In "Beau is Afraid," Ari Aster's third film, we're taken on a surreal and chaotic journey with Joaquin Phoenix as Beau, a neurotic man tormented by inherited mental illness. It's a cinematic experience unlike any other. With a budget of $35 million, A24 has given Aster carte blanche to create a unique and unsettling movie that runs for three hours. But trust me; this is a movie you cannot miss. Ari Aster says, "Beau is Afraid" is like "if you pumped a 10-year-old full of Zoloft and had him get your groceries." Just remember, you've been warned.

"Beau is Afraid" takes us on a wild journey through the mind of a man plagued by anxiety and fear. Set in a crime-ridden city, Beau prepares to visit his mother, Mona (Patti LuPone), for his father's death anniversary. Unfortunately, a series of mishaps, including stolen keys, luggage, and a missed flight, leads to a desperate and frantic Beau plunging into a hallucinatory and chaotic journey after taking an experimental drug prescribed by his therapist. On the morning he's scheduled to get on a flight, he hears that his mother was killed in a freak accident; a chandelier fell on her and decapitated her head. In disarray, Beau races against time to attend his mother's sudden funeral. Along the way, he is plagued by nightmarish visions and struggles to distinguish reality from horrifying hallucinations.

I swear "Beau is Afraid" is a film unlike any other, and it's impossible to walk away from it without having your own interpretation. At the end of the day, the one thing that I can really grasp from this movie is that Ari Aster is trying to show us what it's like to have extreme anxiety and what it does to you and the people around you. We're shown this through a fantastical lens that is not part of our reality. Beau's heightened version of reality is dialed up to 11, with his worst fears playing out constantly in his mind.

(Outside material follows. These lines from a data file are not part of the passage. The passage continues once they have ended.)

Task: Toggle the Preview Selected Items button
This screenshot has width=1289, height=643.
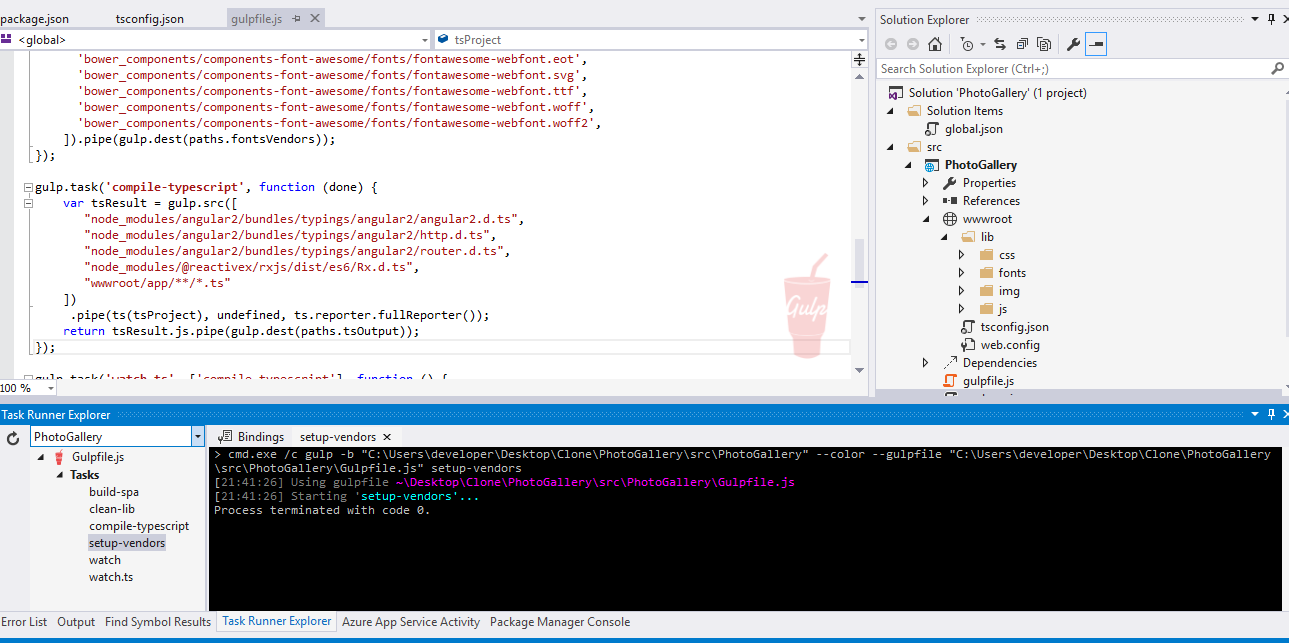Action: point(1096,44)
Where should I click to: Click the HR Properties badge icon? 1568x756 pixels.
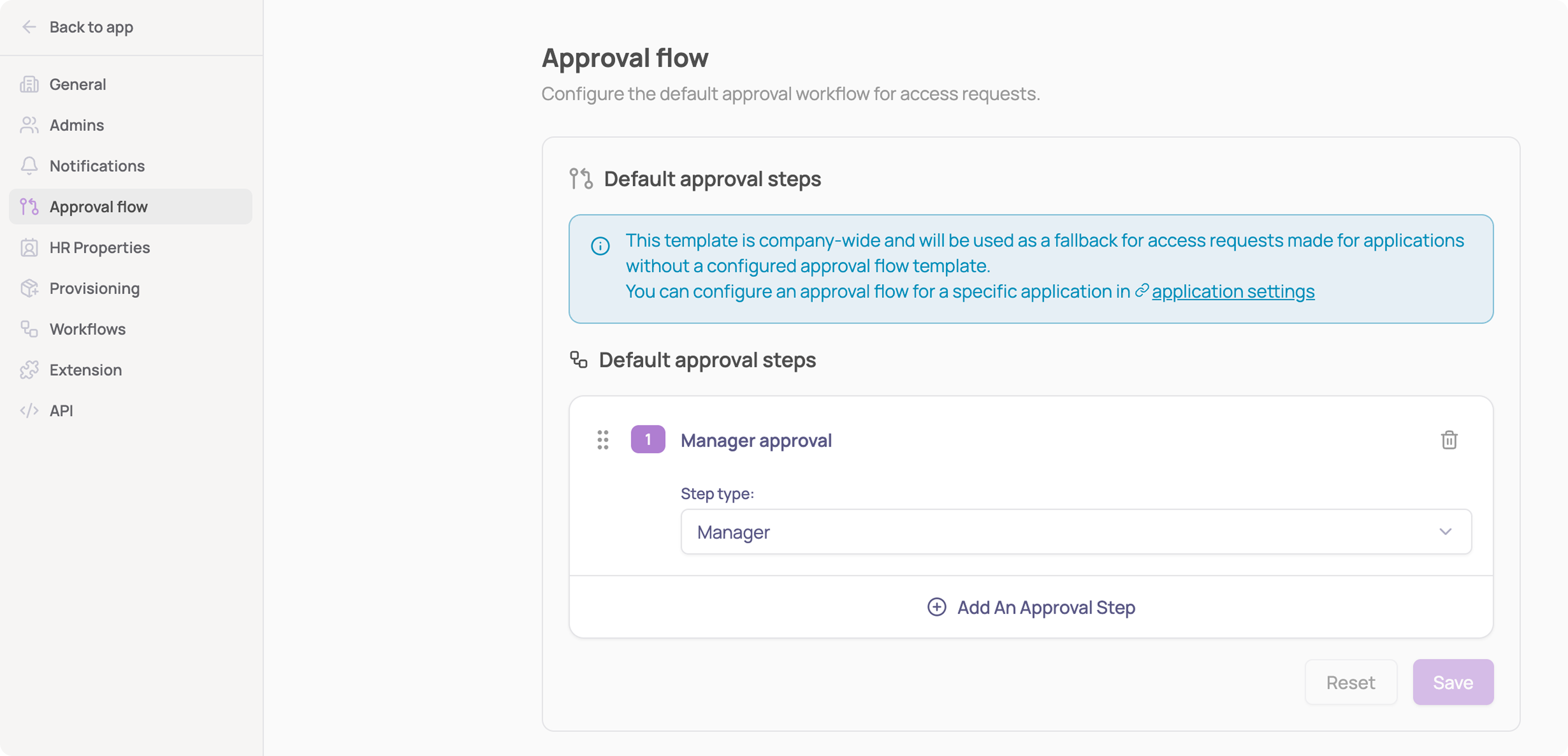[28, 247]
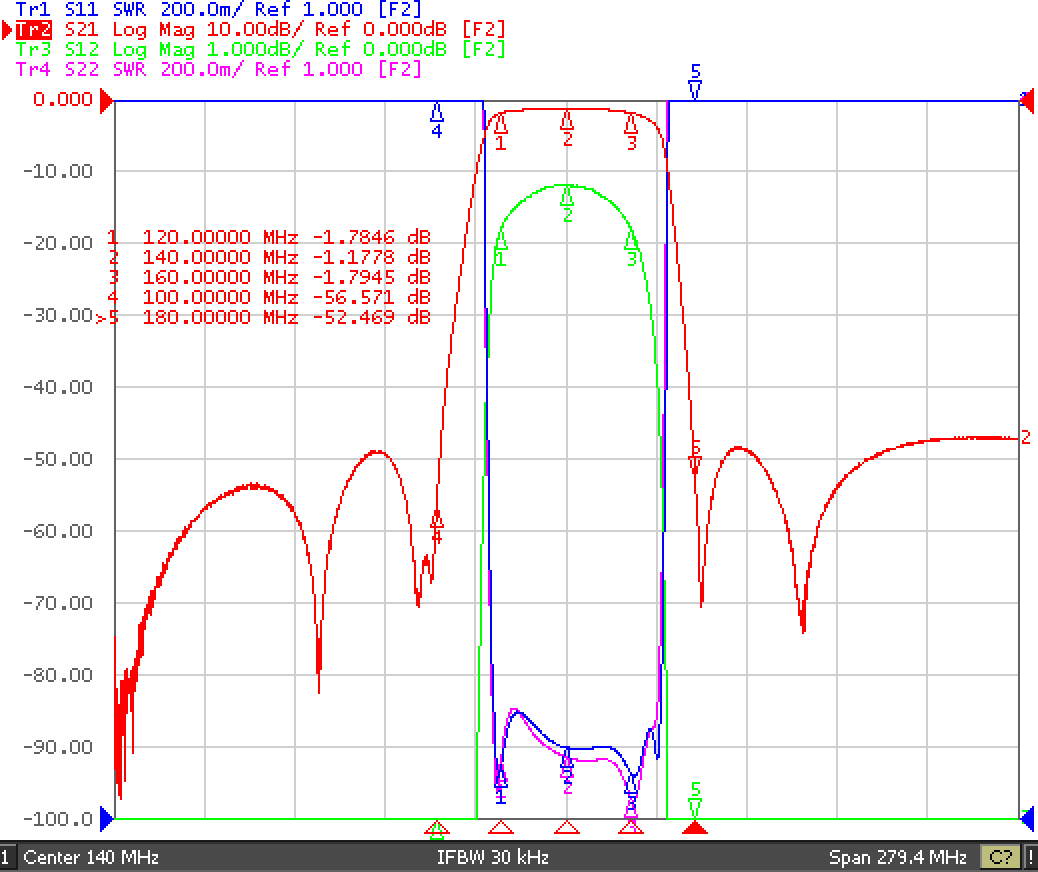Click the Center 140 MHz field
Viewport: 1038px width, 872px height.
tap(91, 857)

A scene near the end of the movie defies logical explanation, and yet it's also genuinely funny. I laughed a bunch, and I believe I was laughing in all the right spots that Aster intended. The film also has its share of scary moments, with excellent prosthetics and props heightening the horror.

As a viewer, you'll feel uncomfortable, laugh, angry at certain choices, and lost; but always entertained. The unique architecture in the film reflects Beau's psyche, serving as a reflection of his fragmented mental state. Each aspect contains intricate details within.

The film is a rollercoaster of emotions. Joaquin Phoenix does exactly what he's asked as the tormented Beau, showcasing a wide range of emotions, from terror to confusion. His physicality and commitment to the role are truly impressive, allowing us to become fully immersed in Beau's surreal world. Phoenix easily navigates the highs and lows of Beau's circumstances, showcasing his character's constant struggle between reality and hallucination. As we delve deeper into Beau's psyche, the film presents us with disturbing and often hilarious scenarios, forcing us to question the nature of reality.

The film's sound design and score are equally mesmerizing, with hypnotic soundscapes blending seamlessly with the movie's themes. The ambient music enhances the atmosphere, creating a sense of unease.

Ari Aster's "Beau is Afraid" is not a film for those who prefer classical Hollywood style, a three-act structure, or the hero's journey with a clear-cut ending. That doesn't exist here, not in the slightest.

Though the unconventional pacing and unique approach to storytelling may be challenging to follow, "Beau is Afraid" is a film that demands to be seen. It's a cinematic fever dream that invites us to explore the depths of anxiety and fear. With a captivating performance from Joaquin Phoenix and a bold, inventive vision from Ari Aster

Just remember, there will never be another film quite like it – and that alone makes it worth experiencing.